** Records for processing follows **

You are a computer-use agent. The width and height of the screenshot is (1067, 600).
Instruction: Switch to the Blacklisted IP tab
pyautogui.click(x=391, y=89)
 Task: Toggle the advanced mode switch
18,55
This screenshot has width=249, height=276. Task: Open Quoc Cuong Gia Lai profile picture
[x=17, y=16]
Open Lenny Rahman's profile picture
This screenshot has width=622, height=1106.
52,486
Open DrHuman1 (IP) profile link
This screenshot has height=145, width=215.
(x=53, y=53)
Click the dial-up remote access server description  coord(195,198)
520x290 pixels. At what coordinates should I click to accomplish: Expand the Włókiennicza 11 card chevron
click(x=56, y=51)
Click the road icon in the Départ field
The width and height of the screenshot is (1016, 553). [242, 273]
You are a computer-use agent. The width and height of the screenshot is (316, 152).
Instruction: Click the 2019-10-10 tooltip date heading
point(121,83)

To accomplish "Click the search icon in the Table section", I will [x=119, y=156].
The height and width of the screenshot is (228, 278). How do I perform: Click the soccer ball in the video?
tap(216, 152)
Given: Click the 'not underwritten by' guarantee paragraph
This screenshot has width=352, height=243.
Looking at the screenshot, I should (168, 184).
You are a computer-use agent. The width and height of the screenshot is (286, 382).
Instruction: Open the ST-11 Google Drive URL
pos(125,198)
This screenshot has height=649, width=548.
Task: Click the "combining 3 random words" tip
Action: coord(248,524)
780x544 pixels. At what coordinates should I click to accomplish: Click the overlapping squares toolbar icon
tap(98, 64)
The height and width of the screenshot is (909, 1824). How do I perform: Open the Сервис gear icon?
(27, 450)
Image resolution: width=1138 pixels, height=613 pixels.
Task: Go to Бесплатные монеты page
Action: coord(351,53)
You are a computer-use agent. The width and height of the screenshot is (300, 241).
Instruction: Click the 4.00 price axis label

** End of Records for processing **

• **Work item**: In the entries above, tally the lines that hold the string "computer" and give only the count.

• **Solved problem**: 4